Ja zawsze mówię takie rzeczy nieznajomym osobom przy pierwszym spotkaniu.
“Cześć, jestem Litwa, mam siedemnaście lat, mam z siostrą wspólne szare komórki i hejta na ludzkość. Miło poznać, ale może od razu przejdziemy do momentu, w którym zapraszam pana/panią na obiad, porywam i gwałcę, bo mam problemy z budowaniem relacji? C:”
I tu mamy problem. W świecie czarodziejów wystarczy mieć siedemnaście lat, w Anglii - osiemnaście, a w USA trzeb mieć dwadzieścia jeden lat, by być pełnoletnim. Którą "miarę" wybrał nasz bohater?
— Przepraszam — mruknął tamten.
- Za co? - zapytała tamta Carly, marszcząc czoło.
— Nie szkodzi. Zapraszam wieczorem, ale teraz naprawdę muszę jechać.
Zastanawia mnie, czy bohaterowie nie mieli czasem kompletnie pozdzieranych gardeł po tym dialogu. Z opisu sytuacji wynika, że Harry nadal stał na ganku, a Charlie siedział w radiowozie, który stał przy ulicy, przed podjazdem, co dawało nam odległość co najmniej pięciu metrów. Chyba, że pan Potter z braku laku wybrał domek, którego schodki na werandę były narażone na nieustanne bycie rozjeżdżanymi przez tiry.

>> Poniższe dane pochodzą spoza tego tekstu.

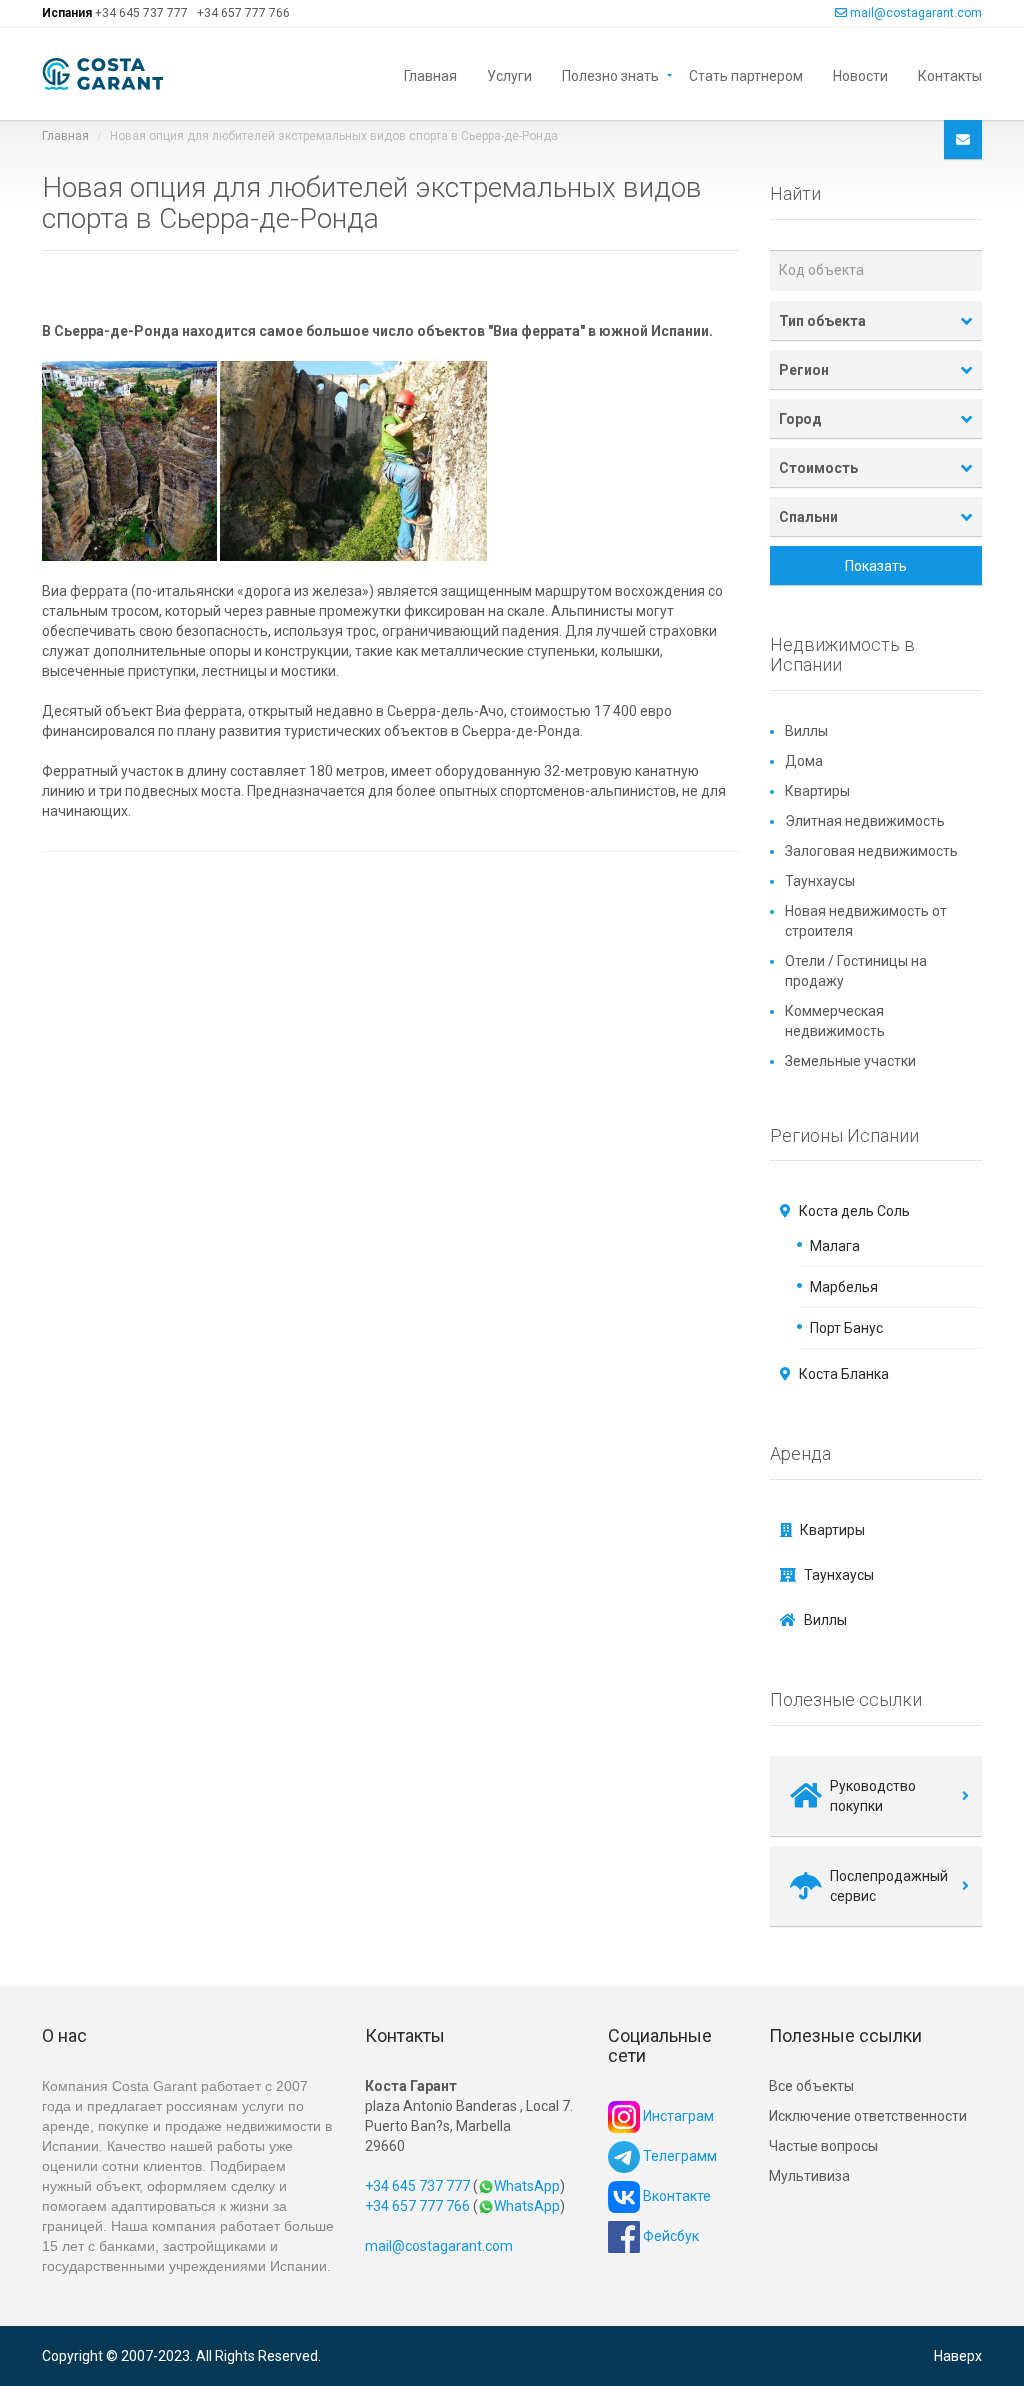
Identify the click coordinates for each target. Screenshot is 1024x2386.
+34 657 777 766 (243, 13)
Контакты (950, 74)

Nie zatrzymywany dłużej otworzył garaż i wyjechał na wąską, oblodzoną nieco drogę. Szkoła nie znajdowała się szczególnie daleko, ale i tak wolał nie chodzić pieszo.
Przecież te chodniki dla plebsu mogą zabrudzić podeszwy Zajebistego Pottera.
Pogoda tutaj była zbyt nieprzewidywalna, a na zaklęcia raczej nie mógł sobie pozwolić. Zaczynał nowe życie. Tego właśnie chciał. Normalności.
Najbardziej deszczowy stan USA = dużo deszczu. No, kto by pomyślał?!
W niewielkim sekretariacie dostał rozkład zajęć i sal. Parsknął gorzkim śmiechem, kiedy przeczytał, że będzie chodził na zajęcia sportowe.
Zaiste, mnie też wf napawa goryczą.
Jak dziwnie będzie uprawiać jakikolwiek sport, który nie wymaga siedzenia na miotle?
Jak dla mnie możesz biegać z miotłą między nogami, nie widzę przeciwwskazań.
Rozglądając się uważnie, wszedł w wąski korytarz, który prowadził do sali chemii.
Nie czasem sali chemicznej? Pracowni? Czegokolwiek, co robiłoby sensy?
Bo wiesz, to skrót myślowy jest. To jest sala pełna chemii, a on albo chce posprzątać korytarz, albo się znieczulić, bo już tego opka zdzierżyć nie może.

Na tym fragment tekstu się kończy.